= TASK INSTRUCTIONS =
[a] From the excerpt on pain outcomes below, list the six methods the controlled intervention studies used to measure pain outcomes.
[b] Summarize the excerpt on pain outcomes in two sentences.
[c] Transcribe the excerpt on pain outcomes between "Outcomes measured" and "required (Table 5).", inclusive.

The 15 noncontrolled studies included 4629 patients. Of these patients, at least 2552 (55.1%) underwent directly orthopedic-related procedures (the numbers were unclear for 4 studies26,28,37,53). (Table 6).
Outcomes measured
The 6 controlled intervention studies used 6 methods to measure pain outcomes: a numeric rating scale (NRS), a verbal rating scale (VRS), a visual analogue scale (VAS), the sum of pain intensity differences (SPID), the McGill pain questionnaire and the amount of rescue analgesia required (Table 5).
The noncontrolled study used 7 methods to measure pain outcomes: the McGill pain questionnaire, patient-controlled analgesia (PCA) morphine required, perceived effectiveness, the brief pain inventory (BPI), the treatment outcomes of pain survey (TOPS), a VAS and a qualitative interview asking about pain. In 1 study38 the method used to measure the pain outcome was unspecified and in 3 studies25,26,28 there were no pain outcomes (Table 6).

(Dataset records)

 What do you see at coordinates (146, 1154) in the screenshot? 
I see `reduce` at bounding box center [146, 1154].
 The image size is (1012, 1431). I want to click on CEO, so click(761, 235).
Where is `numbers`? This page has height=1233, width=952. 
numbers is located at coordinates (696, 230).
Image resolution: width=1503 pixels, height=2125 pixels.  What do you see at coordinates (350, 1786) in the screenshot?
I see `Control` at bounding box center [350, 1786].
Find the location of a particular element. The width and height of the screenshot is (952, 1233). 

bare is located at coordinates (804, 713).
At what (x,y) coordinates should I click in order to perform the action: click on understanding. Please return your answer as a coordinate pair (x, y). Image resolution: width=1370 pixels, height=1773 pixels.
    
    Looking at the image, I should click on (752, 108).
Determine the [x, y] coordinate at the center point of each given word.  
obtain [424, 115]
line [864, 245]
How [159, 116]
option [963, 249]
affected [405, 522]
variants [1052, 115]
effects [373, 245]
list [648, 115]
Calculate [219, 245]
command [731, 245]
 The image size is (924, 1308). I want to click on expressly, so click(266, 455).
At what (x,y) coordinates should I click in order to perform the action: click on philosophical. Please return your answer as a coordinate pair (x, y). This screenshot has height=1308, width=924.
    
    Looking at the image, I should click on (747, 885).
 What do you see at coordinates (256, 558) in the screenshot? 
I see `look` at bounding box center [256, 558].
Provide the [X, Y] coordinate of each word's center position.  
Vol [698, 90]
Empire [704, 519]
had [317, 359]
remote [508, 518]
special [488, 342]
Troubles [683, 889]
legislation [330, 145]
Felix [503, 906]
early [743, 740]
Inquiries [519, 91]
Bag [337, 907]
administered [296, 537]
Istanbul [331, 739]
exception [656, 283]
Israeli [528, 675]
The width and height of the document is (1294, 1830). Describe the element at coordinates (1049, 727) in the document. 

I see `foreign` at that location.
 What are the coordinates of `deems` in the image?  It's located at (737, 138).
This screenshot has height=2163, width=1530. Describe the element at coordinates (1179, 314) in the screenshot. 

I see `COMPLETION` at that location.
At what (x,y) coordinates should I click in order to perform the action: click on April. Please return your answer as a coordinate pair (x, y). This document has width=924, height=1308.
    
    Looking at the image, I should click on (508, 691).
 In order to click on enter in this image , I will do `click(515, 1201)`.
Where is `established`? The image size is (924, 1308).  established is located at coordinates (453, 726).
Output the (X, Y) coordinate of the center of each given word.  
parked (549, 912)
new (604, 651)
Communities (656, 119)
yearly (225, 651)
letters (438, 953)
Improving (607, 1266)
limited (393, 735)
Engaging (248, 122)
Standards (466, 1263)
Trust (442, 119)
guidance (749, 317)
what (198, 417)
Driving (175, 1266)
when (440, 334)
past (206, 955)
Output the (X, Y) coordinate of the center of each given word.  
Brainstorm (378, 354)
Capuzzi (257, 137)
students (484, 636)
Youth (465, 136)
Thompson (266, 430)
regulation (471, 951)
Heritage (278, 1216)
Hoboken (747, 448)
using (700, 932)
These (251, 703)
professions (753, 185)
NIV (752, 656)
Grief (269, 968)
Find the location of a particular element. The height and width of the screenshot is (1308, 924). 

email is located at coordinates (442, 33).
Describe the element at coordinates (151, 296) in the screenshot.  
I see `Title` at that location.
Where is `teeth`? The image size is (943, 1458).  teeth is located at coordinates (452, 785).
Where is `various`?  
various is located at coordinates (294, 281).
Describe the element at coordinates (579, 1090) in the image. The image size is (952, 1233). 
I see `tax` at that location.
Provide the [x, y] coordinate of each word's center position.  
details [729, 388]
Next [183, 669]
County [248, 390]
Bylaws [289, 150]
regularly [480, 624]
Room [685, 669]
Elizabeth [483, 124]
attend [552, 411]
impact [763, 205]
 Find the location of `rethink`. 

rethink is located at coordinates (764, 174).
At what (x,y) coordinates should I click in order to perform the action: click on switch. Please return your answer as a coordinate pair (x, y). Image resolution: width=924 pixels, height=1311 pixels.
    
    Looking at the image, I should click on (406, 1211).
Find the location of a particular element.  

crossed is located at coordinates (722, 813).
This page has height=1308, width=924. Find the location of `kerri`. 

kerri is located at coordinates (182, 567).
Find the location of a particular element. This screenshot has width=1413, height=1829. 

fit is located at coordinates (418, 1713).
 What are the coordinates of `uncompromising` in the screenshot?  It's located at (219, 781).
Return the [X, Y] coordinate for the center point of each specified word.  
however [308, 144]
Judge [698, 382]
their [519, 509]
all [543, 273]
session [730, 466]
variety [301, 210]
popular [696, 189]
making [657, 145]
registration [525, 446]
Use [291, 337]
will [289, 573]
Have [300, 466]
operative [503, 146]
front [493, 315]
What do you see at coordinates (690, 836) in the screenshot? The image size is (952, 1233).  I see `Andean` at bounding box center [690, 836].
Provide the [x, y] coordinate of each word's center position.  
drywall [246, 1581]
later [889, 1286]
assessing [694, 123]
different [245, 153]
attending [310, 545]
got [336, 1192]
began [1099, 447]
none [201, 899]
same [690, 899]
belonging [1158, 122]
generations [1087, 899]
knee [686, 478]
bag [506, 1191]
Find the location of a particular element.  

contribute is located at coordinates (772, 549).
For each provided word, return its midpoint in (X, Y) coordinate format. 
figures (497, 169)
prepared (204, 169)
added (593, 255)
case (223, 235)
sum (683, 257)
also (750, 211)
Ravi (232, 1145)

= SOLUTIONS BY TASK =
[a]
- A numeric rating scale (NRS)
- A verbal rating scale (VRS)
- A visual analogue scale (VAS)
- The sum of pain intensity differences (SPID)
- The McGill pain questionnaire
- The amount of rescue analgesia required

[b] The 15 noncontrolled studies included 4629 patients, at least 2552 (55.1%) of whom underwent directly orthopedic-related procedures. The 6 controlled intervention studies used 6 methods to measure pain outcomes, and the noncontrolled study used 7; in 1 study the method was unspecified, and 3 studies had no pain outcomes.

[c]
Outcomes measured
The 6 controlled intervention studies used 6 methods to measure pain outcomes: a numeric rating scale (NRS), a verbal rating scale (VRS), a visual analogue scale (VAS), the sum of pain intensity differences (SPID), the McGill pain questionnaire and the amount of rescue analgesia required (Table 5).